Extract provided:
'''
Activities relevant to the data transferred under these Clauses: Collect consent and transfer User Data for purposes of Route providing Services under the Agreement.
Role (controller/processor): Controller
Data importer(s):
Name: Route, Inc.
Address: 1441 West Innovation Way, Suite 200, Lehi, Utah 84043
Contact person’s name, position and contact details: Larry Caughlan, Associate General Counsel, legal@route.com.
Activities relevant to the data transferred under these Clauses: Route will process personal data in accordance with the Addendum and the Agreement that governs Route’s insurance and tracking services for retail purchases. Processing may include collecting, storing, using, altering, and otherwise transferring personal data as required to provide the Services.
Role (controller/processor): Controller/Processor
B. DESCRIPTION OF TRANSFER
Categories of data subjects whose personal data is transferred
- Merchant-Customer’s end users of the Services (i.e., Merchant Customer’s personnel)
- Consumer-Customers
Categories of personal data transferred
- Identifiers, such as: phone number, first name, last name, physical address, email address, zip/postal code, device ID, order ID, transaction ID, items purchased, credentials
- Transaction information, such as: transaction amount, payment method, last 4 digits of a payment card number
- Internet or Network Activity, such as: login behaviour, behaviour transaction analyses, IP address
- Professional or Employment Related Data, such as: Merchant-Customer’s end-user contact information
Sensitive data transferred (if applicable) and applied restrictions or safeguards that fully take into consideration the nature of the data and the risks involved, such as for instance strict purpose limitation, access restrictions (including access only for staff having followed specialised training), keeping a record of access to the data, restrictions for onward transfers or additional security measures.
N/A
The frequency of the transfer (e.g. whether the data is transferred on a one-off or continuous basis).
Continuous basis per transactions reviewed, as per the Agreement.
Nature of the processing
Route is responsible for performing the services to Merchant-Customers as set forth in the Agreement, in particular providing package protection and tracking services for Merchant-Customers’ products.
Purpose(s) of the data transfer and further processing
N/A
The period for which the personal data will be retained, or, if that is not possible, the criteria used to determine that period
For Merchant-Customer Personal Data: The duration of the Agreement plus a reasonable period thereafter to ensure deletion of backup and archived copies.
For Consumer-Customer Personal Data: As long as reasonably required to provide the Services to Merchant-Customer, unless Consumer-Customer establishes an independent relationship with Route (in which case retention is governed by Route’s Privacy Policy)
For transfers to (sub-) processors, also specify subject matter, nature and duration of the processing
Subprocessors will be subject to the same nature and purposes of Processing as set out in this Addendum.
C. COMPETENT SUPERVISORY AUTHORITY
Identify the competent supervisory authority/ies in accordance with Clause 13
Irish Data Protection Authority
ANNEX II
TECHNICAL AND ORGANISATIONAL MEASURES INCLUDING TECHNICAL AND ORGANISATIONAL MEASURES TO ENSURE THE SECURITY OF THE DATA
Route has implemented and maintains reasonable and appropriate technical and organizational measures to protect the security, confidentiality, and availability of customer data. The security measures include access control, background checks, security training, perimeter defenses, business continuity and disaster recovery, logging and monitoring, vulnerability management, end-point protection, vendor oversight, and risk management program. Route engages an independent audit firm to conduct a SSAE 18 SOC 2 audit that is renewed on an annual basis. For additional information, see Route’s information security whitepaper here.
'''
Entries drawn from a collection:
'''
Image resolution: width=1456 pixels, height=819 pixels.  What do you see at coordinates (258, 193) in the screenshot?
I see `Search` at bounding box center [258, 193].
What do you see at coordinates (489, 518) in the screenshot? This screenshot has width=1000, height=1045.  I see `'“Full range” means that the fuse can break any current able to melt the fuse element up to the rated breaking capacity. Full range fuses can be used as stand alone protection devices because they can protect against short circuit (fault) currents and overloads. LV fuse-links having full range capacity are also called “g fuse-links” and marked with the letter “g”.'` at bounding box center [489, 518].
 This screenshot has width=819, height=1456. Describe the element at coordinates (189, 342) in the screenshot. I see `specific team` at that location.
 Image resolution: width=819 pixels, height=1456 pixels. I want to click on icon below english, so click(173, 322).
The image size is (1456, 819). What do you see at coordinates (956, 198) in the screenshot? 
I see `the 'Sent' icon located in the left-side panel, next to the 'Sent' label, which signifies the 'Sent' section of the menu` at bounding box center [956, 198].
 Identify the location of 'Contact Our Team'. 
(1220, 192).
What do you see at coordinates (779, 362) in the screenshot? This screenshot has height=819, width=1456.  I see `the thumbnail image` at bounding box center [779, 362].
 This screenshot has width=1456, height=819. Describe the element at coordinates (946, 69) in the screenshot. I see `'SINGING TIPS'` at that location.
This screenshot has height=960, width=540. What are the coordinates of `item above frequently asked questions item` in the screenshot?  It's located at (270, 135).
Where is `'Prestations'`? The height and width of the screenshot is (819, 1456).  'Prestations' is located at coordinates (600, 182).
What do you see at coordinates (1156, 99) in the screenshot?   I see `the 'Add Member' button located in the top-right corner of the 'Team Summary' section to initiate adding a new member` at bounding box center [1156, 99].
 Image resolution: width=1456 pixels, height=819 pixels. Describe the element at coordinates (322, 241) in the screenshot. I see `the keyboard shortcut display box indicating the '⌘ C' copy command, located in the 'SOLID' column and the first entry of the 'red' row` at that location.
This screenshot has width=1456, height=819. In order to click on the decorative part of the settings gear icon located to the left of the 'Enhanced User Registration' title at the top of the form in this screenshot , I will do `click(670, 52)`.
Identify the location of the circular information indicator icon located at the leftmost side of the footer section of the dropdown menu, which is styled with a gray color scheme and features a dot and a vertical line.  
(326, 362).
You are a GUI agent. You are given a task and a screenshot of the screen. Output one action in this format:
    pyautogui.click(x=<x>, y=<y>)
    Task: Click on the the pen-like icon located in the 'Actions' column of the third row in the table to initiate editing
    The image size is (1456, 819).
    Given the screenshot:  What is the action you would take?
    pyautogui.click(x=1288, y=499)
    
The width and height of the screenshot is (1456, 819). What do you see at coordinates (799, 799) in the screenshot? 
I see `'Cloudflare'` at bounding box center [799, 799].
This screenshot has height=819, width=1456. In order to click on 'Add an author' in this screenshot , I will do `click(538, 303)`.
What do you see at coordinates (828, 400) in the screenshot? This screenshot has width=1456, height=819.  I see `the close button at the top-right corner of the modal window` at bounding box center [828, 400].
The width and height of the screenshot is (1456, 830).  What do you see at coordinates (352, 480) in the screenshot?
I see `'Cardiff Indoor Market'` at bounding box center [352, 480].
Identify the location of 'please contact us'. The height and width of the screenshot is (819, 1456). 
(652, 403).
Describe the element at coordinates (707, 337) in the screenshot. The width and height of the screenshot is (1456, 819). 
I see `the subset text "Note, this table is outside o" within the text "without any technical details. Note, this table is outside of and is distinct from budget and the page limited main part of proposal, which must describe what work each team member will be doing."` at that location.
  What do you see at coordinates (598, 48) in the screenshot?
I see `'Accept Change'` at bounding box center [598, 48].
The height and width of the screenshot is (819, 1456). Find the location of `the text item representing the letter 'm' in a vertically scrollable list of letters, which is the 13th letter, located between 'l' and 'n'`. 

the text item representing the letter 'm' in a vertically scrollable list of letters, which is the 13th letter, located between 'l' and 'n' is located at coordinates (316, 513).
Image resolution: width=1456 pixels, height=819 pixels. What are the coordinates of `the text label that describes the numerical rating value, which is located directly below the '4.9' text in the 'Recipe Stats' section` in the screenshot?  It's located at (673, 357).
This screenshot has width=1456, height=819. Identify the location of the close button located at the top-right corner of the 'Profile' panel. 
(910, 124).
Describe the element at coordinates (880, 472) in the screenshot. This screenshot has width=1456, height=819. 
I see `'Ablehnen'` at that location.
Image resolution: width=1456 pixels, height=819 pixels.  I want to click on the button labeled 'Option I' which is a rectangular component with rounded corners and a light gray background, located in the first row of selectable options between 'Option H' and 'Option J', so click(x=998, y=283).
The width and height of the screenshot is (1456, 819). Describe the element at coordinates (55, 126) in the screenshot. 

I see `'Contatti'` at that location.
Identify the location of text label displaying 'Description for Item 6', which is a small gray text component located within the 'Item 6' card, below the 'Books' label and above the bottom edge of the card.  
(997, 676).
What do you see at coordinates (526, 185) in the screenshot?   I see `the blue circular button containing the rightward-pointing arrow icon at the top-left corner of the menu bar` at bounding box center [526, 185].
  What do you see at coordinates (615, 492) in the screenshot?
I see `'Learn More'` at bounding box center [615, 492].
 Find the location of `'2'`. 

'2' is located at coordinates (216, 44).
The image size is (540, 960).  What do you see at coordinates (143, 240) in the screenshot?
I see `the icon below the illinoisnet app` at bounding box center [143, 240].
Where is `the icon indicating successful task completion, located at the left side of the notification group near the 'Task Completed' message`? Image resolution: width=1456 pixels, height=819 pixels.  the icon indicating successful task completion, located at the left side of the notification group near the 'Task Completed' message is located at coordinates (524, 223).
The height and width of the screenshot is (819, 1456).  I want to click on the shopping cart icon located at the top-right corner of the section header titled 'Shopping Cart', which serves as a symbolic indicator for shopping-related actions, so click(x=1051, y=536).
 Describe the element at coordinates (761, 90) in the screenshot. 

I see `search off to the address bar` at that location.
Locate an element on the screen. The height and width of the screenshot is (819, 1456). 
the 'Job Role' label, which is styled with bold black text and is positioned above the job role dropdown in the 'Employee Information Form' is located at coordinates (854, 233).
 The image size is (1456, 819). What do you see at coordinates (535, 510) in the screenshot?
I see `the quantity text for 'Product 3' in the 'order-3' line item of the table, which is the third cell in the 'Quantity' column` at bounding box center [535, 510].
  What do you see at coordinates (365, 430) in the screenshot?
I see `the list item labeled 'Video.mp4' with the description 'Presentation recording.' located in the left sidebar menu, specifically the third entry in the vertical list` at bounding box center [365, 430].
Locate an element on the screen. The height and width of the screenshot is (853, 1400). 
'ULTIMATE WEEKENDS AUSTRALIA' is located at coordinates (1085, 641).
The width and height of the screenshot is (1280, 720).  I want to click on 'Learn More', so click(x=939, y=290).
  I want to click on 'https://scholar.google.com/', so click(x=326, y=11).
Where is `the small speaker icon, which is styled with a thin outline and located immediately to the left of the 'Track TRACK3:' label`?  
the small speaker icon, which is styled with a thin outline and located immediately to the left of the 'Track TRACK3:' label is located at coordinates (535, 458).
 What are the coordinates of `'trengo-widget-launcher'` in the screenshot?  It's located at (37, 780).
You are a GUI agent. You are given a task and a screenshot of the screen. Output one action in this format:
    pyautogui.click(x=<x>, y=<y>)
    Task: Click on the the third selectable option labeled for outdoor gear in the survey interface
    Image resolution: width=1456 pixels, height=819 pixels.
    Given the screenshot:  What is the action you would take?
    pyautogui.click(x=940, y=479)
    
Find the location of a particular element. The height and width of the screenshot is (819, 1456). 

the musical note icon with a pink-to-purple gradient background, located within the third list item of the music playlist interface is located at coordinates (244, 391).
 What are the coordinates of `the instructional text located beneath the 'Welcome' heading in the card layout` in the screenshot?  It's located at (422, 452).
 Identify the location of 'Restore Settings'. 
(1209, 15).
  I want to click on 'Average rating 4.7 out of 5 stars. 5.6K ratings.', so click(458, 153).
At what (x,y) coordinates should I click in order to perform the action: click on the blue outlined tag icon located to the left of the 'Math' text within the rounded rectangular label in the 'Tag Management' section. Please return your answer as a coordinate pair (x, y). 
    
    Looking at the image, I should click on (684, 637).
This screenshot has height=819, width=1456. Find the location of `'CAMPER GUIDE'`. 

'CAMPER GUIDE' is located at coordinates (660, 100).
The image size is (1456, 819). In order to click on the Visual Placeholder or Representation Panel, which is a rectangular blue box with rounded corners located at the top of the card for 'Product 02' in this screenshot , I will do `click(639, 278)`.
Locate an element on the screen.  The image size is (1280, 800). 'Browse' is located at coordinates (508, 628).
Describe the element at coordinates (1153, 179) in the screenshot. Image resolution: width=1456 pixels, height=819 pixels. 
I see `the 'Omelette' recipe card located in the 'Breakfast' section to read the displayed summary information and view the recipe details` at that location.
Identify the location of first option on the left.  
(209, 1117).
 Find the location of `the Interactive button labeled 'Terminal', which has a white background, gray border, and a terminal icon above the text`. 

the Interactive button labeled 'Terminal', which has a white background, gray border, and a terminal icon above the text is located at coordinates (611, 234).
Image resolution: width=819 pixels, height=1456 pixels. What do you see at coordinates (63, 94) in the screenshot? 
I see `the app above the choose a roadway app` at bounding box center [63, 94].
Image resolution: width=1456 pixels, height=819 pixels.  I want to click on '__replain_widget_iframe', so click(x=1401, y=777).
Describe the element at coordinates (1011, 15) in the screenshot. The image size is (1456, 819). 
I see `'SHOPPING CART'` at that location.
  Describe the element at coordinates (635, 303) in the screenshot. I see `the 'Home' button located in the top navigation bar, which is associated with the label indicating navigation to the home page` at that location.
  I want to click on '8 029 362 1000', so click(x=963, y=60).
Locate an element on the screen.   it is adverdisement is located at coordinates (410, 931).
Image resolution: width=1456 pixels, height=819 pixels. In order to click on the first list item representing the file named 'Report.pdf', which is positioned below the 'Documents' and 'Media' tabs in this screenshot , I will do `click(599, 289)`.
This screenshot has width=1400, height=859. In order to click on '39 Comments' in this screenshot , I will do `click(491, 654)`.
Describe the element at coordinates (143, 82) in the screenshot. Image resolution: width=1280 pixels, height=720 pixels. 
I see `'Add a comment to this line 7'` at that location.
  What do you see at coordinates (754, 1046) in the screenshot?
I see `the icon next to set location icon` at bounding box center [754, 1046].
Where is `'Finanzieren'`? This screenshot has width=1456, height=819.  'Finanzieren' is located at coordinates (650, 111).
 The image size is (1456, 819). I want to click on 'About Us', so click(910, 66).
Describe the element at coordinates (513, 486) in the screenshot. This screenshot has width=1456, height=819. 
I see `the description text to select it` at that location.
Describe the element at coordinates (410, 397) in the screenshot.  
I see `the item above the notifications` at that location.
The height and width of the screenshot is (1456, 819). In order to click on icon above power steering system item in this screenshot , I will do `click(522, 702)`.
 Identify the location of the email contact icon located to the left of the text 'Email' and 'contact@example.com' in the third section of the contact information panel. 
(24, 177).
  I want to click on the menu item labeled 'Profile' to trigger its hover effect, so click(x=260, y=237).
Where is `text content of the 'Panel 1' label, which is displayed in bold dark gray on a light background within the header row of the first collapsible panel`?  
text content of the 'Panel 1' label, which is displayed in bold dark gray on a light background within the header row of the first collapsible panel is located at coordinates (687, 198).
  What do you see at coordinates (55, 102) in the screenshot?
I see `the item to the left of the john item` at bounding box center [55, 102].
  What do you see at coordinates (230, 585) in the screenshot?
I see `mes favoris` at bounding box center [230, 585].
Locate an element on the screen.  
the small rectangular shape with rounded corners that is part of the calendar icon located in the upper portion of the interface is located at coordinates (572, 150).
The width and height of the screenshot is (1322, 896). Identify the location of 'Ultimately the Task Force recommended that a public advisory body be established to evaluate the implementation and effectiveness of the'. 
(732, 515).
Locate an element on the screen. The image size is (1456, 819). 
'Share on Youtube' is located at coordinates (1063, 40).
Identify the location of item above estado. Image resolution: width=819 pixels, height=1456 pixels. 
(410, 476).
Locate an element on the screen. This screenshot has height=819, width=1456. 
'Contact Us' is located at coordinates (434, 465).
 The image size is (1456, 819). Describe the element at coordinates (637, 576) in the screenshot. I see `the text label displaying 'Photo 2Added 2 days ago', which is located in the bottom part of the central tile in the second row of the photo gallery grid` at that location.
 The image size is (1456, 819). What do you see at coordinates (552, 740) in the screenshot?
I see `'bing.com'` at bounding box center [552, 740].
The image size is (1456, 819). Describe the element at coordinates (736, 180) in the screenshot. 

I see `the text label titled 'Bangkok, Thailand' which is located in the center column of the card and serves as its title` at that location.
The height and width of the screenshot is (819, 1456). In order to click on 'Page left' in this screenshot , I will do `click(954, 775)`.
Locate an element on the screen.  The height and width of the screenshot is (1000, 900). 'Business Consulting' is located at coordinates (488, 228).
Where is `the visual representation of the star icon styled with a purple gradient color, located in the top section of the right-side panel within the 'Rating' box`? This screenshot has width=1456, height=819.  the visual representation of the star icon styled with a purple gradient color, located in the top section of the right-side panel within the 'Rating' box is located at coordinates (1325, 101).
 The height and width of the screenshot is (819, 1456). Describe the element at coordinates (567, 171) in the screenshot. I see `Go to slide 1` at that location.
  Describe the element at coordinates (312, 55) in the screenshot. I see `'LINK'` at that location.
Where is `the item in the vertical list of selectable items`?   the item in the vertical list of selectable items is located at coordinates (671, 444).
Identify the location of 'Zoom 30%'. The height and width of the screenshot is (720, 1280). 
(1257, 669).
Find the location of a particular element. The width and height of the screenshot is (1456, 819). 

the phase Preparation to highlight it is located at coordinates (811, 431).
'''
What to do:
• A. Please transcribe the part of the data transfer annex starting at "For Consumer-Customer Personal" and ending at "Route’s Privacy Policy)".
• B. Go on with the data transfer annex from the point where it stops.

Answers to each task:
• A.
For Consumer-Customer Personal Data: As long as reasonably required to provide the Services to Merchant-Customer, unless Consumer-Customer establishes an independent relationship with Route (in which case retention is governed by Route’s Privacy Policy)

• B.
Data importer shall implement and maintain appropriate technical and organizational measures that protect personal data in accordance with the Addendum, including but not limited to maintaining compliance with the SOC 2 security attestation standards with respect to the personal information it processes.
Pursuant to Clause 10(b), data importer will provide data exporter assistance with data subject requests in accordance with the Addendum.
ANNEX III
- Standard Data Protection Clauses to be issued by the Commissioner under S119A(1) Data Protection Act 2018
- International Data Transfer Addendum to the EU Commission Standard Contractual Clauses
VERSION B1.0, in force 21 March 2022
This UK Addendum has been issued by the Information Commissioner for Parties making Restricted Transfers. The Information Commissioner considers that it provides Appropriate Safeguards for Restricted Transfers when it is entered into as a legally binding contract.
Part 1: Tables
Table 1: Parties
Start date | The effective date of the Addendum. | |
The Parties | Exporter (who sends the Restricted Transfer) | Importer (who receives the Restricted Transfer) |
Parties’ details | Full legal name: Company. Main address (if a company registered address): As set forth in the Notices section of the Agreement. | Full legal name: Service Provider. Main address (if a company registered address): As set forth in the Notices section of the Agreement. |
Key Contact | Contact details including email: Company’s Signatory to the MSA. | Contact details including email: Route’s signatory to the MSA. |
Table 2: Selected SCCs, Modules and Selected Clauses
Addendum EU SCCs | [x] The version of the Approved EU SCCs which this UK Addendum is appended to, detailed below, including the Appendix Information:Date: The effective date of the Addendum. |
Table 3: Appendix Information
“Appendix Information” means the information which must be provided for the selected modules as set out in the Appendix of the Approved EU SCCs (other than the Parties), and which for this UK Addendum is set out in:
Annex 1A: List of Parties: As set forth in Exhibit B, Annex I. |
Annex 1B: Description of Transfer: As set forth in Exhibit B, Annex I. |
Annex II: Technical and organisational measures including technical and organisational measures to ensure the security of the data: As set forth in Exhibit B, Annex II. |
Table 4: Ending this UK Addendum when the Approved UK Addendum Changes
Ending this UK Addendum when the Approved UK Addendum changes | Which Parties may end this UK Addendum as set out in Section 19: Exporter. |
Part 2: Mandatory Clauses
Entering into this UK Addendum
- Each Party agrees to be bound by the terms and conditions set out in this UK Addendum, in exchange for the other Party also agreeing to be bound by this UK Addendum.
- Although Annex 1A and Clause 7 of the Approved EU SCCs require signature by the Parties, for the purpose of making Restricted Transfers, the Parties may enter into this UK Addendum in any way that makes them legally binding on the Parties and allows data subjects to enforce their rights as set out in this UK Addendum. Entering into this UK Addendum will have the same effect as signing the Approved EU SCCs and any part of the Approved EU SCCs.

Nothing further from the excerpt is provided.